The newspaper went on to note that the proponents of PFOF maintain that it creates “an incentive to draw buyers and sellers into the market and provides a better deal for investors than they would get on an exchange such as those operated by Nasdaq and New York Stock Exchange.”

The real nature of this drawing in operation was alluded to in an observation by Illinois Democratic Representative Sean Casten on Robinhood’s method of operation.

“There is an innate tension in your business model between democratizing finance, which is a noble calling, and being a conduit to feed fish to the sharks,” he said.

The experience of the GameStop frenzy demonstrates that the “democratizing of finance” mantra promoted by various right-wing libertarian groups and individuals, far from being a “noble calling,” played a key role in moving large schools of small fish into the orbit of the financial sharks.

It should always be remembered that trading on the stock market is a zero-sum game. That is, the losses incurred by small GameStop investors, probably running into many millions of dollars, have been pocketed by some of the most powerful sections of the financial oligarchy.

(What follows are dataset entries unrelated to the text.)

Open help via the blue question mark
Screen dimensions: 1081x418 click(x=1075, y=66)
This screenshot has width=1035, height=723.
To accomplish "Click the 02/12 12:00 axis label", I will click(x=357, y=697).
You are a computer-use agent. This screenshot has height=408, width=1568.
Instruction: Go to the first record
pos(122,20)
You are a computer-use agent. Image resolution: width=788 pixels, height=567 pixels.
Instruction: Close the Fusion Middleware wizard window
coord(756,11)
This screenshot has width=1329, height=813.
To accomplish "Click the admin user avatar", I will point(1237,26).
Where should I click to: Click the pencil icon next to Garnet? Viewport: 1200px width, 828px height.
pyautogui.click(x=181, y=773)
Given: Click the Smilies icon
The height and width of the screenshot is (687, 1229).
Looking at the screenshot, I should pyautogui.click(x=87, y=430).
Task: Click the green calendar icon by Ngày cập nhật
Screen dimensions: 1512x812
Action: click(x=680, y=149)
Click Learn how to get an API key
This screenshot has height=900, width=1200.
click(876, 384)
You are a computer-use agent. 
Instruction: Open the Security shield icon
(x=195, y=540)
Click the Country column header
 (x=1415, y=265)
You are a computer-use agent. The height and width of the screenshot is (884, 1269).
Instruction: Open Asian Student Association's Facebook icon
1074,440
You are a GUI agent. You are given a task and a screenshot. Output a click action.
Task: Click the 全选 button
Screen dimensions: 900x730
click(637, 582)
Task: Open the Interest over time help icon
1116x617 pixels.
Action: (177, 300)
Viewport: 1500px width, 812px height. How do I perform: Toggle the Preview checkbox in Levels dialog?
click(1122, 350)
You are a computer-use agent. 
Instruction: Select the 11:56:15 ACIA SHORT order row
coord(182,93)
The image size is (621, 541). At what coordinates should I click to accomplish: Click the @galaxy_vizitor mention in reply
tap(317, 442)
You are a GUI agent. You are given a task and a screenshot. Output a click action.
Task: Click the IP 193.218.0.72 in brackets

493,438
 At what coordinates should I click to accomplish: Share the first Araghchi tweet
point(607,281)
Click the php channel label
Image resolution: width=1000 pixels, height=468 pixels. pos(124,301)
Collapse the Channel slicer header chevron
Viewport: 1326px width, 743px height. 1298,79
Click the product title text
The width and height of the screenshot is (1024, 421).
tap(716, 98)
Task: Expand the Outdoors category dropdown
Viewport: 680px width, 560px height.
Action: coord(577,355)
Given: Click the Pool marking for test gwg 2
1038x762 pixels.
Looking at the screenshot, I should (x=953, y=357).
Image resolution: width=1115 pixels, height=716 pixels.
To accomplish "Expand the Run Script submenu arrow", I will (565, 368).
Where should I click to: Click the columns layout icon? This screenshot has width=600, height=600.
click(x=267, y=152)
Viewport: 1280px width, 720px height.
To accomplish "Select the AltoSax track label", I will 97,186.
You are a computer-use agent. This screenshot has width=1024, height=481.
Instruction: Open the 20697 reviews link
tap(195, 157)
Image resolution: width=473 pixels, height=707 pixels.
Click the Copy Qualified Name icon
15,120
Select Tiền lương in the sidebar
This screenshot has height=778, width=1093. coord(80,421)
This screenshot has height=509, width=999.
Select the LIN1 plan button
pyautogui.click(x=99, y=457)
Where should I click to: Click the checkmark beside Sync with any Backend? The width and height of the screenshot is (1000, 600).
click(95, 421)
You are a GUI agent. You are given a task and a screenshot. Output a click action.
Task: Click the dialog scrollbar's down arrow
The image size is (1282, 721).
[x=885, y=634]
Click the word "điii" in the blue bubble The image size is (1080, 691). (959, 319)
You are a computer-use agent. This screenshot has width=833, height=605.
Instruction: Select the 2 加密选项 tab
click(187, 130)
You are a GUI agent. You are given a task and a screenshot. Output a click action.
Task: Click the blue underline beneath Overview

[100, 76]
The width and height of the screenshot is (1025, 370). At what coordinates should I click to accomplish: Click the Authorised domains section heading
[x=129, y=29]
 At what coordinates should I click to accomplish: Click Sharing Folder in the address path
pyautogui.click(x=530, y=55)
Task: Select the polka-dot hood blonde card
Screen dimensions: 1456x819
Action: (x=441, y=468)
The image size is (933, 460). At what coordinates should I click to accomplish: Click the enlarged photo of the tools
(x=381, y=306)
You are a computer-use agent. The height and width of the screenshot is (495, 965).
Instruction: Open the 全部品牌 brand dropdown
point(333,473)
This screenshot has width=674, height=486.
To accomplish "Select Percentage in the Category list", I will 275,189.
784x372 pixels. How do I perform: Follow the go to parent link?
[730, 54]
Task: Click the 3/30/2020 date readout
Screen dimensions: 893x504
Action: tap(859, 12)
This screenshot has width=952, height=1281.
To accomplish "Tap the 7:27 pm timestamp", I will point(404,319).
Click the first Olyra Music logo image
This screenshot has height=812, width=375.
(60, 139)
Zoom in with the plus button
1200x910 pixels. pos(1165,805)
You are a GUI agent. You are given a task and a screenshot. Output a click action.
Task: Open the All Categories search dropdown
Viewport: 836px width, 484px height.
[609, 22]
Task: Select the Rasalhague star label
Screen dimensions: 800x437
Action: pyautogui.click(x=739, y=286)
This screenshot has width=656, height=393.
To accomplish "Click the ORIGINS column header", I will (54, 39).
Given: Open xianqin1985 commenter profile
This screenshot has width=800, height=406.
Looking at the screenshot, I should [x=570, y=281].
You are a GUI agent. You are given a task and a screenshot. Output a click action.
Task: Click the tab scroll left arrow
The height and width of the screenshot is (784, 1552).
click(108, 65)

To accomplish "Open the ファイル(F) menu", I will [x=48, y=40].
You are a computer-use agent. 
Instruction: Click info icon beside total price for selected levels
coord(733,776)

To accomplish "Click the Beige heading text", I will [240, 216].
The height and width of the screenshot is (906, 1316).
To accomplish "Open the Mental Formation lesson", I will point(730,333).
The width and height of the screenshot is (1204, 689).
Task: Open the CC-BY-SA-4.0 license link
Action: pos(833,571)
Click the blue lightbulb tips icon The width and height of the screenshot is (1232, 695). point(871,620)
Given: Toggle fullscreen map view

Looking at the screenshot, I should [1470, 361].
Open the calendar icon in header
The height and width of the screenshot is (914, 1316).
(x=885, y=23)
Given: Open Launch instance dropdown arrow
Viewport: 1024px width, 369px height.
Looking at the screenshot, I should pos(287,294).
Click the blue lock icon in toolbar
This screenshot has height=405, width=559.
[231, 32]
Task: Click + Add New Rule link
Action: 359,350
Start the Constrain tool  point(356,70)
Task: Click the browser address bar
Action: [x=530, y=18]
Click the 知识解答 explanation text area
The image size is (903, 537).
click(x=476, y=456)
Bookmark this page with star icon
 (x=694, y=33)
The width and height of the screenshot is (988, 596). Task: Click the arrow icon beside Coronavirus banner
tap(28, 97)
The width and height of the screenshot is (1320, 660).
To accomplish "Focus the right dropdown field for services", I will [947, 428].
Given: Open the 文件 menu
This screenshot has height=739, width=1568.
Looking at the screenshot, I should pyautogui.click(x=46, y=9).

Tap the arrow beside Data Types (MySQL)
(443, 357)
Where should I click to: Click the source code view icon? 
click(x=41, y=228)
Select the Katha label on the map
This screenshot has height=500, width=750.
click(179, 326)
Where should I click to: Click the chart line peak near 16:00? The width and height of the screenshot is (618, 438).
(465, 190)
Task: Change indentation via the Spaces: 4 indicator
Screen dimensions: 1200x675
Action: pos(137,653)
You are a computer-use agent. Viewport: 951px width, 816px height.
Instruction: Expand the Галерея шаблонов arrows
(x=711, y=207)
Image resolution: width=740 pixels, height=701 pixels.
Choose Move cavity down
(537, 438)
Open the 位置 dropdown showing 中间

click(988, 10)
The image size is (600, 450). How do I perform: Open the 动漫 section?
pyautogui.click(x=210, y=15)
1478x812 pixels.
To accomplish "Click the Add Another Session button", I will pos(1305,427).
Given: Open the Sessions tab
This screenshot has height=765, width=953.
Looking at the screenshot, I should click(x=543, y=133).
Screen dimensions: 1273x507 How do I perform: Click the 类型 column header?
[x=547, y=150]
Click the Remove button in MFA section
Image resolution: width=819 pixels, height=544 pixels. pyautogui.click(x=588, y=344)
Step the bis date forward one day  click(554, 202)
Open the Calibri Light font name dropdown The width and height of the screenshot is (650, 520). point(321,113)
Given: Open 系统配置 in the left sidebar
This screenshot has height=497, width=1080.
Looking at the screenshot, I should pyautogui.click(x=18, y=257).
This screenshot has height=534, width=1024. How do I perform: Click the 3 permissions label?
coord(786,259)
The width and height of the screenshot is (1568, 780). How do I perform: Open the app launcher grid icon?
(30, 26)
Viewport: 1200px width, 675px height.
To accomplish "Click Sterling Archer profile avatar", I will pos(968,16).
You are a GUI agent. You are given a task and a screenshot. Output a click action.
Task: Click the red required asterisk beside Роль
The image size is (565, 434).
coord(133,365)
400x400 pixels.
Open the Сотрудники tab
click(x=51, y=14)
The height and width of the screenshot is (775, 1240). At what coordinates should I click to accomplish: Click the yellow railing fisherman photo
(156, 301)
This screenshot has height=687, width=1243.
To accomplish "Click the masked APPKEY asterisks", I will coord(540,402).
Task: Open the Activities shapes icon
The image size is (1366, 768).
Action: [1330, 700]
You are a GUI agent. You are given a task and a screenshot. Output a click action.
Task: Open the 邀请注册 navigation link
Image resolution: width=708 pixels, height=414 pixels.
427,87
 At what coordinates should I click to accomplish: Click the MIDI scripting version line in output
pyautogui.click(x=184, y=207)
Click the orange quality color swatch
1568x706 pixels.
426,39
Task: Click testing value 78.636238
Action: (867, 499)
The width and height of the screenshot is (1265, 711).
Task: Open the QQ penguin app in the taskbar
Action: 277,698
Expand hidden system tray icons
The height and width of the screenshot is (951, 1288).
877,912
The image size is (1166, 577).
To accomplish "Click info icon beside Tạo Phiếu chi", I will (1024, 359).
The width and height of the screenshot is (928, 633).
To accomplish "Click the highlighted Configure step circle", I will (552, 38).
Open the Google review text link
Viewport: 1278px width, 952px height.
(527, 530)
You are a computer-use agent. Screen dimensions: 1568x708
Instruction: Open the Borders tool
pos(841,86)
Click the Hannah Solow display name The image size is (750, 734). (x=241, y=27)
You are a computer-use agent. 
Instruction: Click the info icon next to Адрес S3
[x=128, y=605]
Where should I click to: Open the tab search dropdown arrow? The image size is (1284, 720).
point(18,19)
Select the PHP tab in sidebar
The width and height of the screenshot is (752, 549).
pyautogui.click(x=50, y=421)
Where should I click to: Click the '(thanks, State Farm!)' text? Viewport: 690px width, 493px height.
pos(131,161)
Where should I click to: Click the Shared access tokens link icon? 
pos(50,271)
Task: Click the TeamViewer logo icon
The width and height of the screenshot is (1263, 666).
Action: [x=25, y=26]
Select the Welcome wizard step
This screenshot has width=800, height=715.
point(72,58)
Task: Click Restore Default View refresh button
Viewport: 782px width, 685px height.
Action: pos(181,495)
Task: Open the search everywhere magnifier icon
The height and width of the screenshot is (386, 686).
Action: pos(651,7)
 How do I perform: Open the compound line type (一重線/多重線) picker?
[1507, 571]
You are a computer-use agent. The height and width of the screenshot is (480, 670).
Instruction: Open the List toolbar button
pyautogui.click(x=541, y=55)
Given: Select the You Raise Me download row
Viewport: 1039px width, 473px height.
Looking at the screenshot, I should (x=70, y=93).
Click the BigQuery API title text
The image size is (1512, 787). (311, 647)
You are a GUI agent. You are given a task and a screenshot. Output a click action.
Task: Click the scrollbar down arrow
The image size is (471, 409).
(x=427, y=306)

And the GameStop frenzy has a broader significance. The history of financial manias reveals that crashes are almost invariably preceded by a situation in which small investors are drawn in, lured by the prospect of rapid enrichment, accompanied by slogans such as “this time it’s different,” or, in this case, that finance is being “democratized” and that the Wall Street titans are being beaten at their own game.

The whole experience is another salutary lesson that the only viable perspective is not to “occupy Wall Street,” or attempt to “democratize” or regulate it, but to end its domination over the fate of billions of people by removing the financial oligarchy it serves by means of a mass movement of the working class fighting for socialism.